The Trump administration has refused to share with Congress its secret new policy for hacking back against the United States’ digital adversaries — which raises the risks of a dangerous misfire that could make cyberspace less secure.

That’s the argument Rep. Jim Langevin (D-R.I.) is making, as he ramps up his quest to force the White House to bow to congressional oversight and share the policy. 

“As we’re having this more forward-leaning strategy, we also have an obligation to promote and preserve stability in cyberspace,” Langevin told me. “I want to make sure that everyone knows what their responsibilities are and that we’re staying in the proper parameters.”

Security experts have generally praised the Trump administration’s increasing muscularity in cyberspace, saying that other responses such as sanctions and indicting hackers, haven’t done enough to cow the United States’ digital adversaries.

But increased aggression also brings serious risks. For example, hackers at U.S. Cyber Command could accidentally do more damage to a target than intended, for example, increasing the possibility of a conventional military conflict — including with well-armed foes such as Russia or Iran.
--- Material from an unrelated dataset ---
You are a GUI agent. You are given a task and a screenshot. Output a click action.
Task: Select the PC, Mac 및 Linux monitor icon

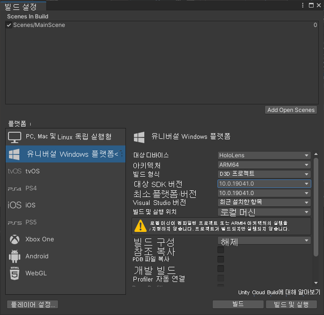coord(15,137)
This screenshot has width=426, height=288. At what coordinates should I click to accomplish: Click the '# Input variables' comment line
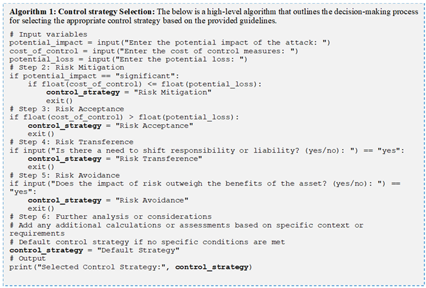[48, 33]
Or U.S. hackers could accidentally strike allies’ computer networks, ratcheting up international tension.

“We want to make sure we’re not creating more of a Wild West than already exists,” Langevin, who chairs the House Armed Services panel that oversees cyber operations, told me. 

Langevin is among a bipartisan group of lawmakers that has been pushing the White House to share the secret policy for nearly a year — ever since it was first reported that the White House had replaced an Obama-era policy, which kept much tighter reins on offensive hacking operations. 
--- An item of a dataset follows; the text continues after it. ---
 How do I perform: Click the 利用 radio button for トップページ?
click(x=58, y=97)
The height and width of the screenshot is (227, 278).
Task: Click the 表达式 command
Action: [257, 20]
The group also includes Armed Services Committee Chairman Adam Smith (D-Wash.), ranking Republican Mac Thornberry (Tex.) and Rep. Elise Stefanik (N.Y.), ranking Republican of the cyber-focused subcommittee.

The group sent a letter pushing for the policy in February, and last week they added a provision to the House version of a must-pass defense policy bill that would force the White House to release it. 

Now they’re pushing for the Senate to accept a similar provision in the final version of the defense bill that will become law, Langevin told me. 

“I’ve been asking for this for almost a year but with no resolution,” he told me. “I’m hoping the administration will provide the documents to Congress and allow us to perform our constitutional responsibility, but if that doesn’t happen, we’re prepared to require them to do so by law.”

The White House declined to comment directly on whether it would share the policy, which is officially called National Security Presidential Memorandum 13.

A senior administration official told me in a statement that “the administration keeps Congress appropriately informed of cyber operations, including by providing briefings and documents.” 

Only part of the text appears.